The Mo i Rana update sits alongside T1’s recent push on G2_Austin, where construction of a solar cell fab began in late 2025 with a planned first phase of 2.1 GW capacity. That project, backed by the Treaty Oak module offtake, remains the clearest link between rising power demand, domestic content rules, and T1’s path to scale. Against that backdrop, Mo i Rana’s emerging AI data center potential adds a different type of optionality to the existing catalyst set.
Yet in contrast, investors also need to be aware that T1’s capital needs and ongoing losses leave it exposed if Mo i Rana’s AI interest does not translate into…
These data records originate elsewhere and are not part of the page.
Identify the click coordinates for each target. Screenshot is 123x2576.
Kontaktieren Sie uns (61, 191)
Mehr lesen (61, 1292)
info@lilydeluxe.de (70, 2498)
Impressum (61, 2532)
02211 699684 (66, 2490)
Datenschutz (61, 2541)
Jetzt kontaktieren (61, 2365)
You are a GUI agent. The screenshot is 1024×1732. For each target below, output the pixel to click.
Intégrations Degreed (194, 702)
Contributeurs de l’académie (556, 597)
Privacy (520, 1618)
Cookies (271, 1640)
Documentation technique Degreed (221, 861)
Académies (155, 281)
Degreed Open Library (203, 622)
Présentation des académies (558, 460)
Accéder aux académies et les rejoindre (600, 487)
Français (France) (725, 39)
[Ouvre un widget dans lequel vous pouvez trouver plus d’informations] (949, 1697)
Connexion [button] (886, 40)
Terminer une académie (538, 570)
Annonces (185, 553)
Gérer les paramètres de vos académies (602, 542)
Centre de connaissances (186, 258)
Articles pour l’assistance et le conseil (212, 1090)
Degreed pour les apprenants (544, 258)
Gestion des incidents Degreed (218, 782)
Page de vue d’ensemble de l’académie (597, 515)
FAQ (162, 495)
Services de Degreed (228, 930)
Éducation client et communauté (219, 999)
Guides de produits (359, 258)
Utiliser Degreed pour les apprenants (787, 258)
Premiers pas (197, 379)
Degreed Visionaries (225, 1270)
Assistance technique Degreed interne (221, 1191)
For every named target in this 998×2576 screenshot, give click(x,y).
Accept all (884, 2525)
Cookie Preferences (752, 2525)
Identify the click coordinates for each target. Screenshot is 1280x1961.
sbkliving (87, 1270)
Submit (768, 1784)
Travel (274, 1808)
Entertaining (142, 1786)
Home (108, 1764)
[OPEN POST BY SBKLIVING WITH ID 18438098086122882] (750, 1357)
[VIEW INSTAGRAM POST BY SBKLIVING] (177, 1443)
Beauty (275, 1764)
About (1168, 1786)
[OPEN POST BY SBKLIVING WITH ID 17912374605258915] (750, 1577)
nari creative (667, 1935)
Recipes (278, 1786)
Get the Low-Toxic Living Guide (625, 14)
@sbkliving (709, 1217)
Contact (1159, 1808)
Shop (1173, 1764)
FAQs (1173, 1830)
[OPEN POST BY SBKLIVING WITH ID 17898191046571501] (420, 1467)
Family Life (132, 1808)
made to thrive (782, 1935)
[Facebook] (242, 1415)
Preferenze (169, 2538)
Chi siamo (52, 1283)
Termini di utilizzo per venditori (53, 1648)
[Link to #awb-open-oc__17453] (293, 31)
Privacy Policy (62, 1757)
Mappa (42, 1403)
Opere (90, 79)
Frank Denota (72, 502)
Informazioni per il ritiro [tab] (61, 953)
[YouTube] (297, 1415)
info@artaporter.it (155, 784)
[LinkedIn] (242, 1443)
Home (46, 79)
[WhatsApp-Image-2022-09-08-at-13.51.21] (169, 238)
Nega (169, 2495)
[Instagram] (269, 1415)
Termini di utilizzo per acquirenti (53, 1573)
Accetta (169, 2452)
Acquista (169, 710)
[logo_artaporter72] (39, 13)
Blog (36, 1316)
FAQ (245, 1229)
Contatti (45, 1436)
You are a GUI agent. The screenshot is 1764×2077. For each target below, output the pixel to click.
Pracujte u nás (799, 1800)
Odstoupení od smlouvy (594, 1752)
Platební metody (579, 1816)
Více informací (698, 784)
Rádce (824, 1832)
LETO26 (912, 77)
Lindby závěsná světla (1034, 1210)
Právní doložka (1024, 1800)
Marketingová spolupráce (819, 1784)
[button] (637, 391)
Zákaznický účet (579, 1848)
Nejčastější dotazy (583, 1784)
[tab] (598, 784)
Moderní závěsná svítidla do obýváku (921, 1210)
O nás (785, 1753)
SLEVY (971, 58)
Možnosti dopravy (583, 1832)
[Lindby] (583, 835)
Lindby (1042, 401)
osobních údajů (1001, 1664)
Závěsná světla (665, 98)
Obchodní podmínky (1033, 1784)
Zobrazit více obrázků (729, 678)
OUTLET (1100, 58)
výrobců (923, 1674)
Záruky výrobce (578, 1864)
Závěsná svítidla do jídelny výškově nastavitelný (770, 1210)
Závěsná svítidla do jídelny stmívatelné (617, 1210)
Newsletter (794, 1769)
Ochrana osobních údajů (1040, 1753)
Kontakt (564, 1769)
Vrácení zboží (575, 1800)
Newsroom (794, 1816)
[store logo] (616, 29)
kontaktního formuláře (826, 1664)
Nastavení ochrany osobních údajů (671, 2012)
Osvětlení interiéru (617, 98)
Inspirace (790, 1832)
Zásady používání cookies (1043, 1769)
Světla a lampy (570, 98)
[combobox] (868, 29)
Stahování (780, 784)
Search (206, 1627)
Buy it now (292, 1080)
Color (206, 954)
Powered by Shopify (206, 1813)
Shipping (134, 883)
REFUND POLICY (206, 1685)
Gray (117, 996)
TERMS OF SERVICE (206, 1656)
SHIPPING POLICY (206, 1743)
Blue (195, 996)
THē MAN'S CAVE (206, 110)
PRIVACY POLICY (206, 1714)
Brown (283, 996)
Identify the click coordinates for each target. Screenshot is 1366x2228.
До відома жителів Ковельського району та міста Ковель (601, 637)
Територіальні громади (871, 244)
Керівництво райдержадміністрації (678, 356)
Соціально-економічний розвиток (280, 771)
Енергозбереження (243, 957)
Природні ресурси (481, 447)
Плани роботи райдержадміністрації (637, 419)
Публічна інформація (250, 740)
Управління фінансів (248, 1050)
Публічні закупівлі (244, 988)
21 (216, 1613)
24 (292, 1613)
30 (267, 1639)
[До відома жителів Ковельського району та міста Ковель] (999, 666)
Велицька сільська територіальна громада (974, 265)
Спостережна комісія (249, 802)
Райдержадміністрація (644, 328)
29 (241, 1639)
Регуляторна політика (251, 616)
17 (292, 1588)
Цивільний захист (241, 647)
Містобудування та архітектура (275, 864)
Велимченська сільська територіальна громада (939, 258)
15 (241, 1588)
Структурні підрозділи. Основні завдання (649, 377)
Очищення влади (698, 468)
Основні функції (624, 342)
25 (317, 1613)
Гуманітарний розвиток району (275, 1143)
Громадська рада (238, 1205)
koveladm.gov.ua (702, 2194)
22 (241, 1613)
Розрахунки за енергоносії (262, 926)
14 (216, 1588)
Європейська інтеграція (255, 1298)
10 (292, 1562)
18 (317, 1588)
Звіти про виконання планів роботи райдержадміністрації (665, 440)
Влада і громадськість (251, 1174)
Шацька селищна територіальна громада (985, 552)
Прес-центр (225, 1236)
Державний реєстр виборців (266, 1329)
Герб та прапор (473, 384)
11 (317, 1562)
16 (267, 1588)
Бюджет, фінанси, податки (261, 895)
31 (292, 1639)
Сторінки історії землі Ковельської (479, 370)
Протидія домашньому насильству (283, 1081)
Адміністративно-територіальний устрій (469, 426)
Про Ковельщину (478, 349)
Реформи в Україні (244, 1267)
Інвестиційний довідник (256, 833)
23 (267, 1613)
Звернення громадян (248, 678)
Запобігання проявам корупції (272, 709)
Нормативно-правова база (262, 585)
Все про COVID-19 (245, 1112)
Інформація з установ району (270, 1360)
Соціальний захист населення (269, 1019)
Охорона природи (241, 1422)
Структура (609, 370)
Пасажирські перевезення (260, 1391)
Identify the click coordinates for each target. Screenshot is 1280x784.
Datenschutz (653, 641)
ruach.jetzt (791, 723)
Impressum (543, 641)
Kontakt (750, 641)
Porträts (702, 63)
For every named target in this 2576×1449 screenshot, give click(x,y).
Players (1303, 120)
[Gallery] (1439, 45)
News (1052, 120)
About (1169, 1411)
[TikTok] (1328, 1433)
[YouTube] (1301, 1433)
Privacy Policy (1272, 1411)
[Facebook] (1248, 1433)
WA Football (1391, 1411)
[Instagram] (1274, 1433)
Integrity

Read the full narrative on T1 Energy (it’s free!)
T1 Energy’s narrative projects $5.0 billion revenue and $504.5 million earnings by 2028. This requires 197.2% yearly revenue growth and about a $585 million earnings increase from -$80.8 million today.
Uncover how T1 Energy’s forecasts yield a $10.50 fair value, a 59% upside to its current price.
Some of the lowest estimate analysts took a far more cautious view, assuming roughly US$1.9 billion of 2028 revenue and only US$19.7 million of earnings, so if you think the 50MW Mo i Rana allocation could materially affect T1’s ability to avoid underutilized capacity, it is worth weighing that against this more pessimistic scenario.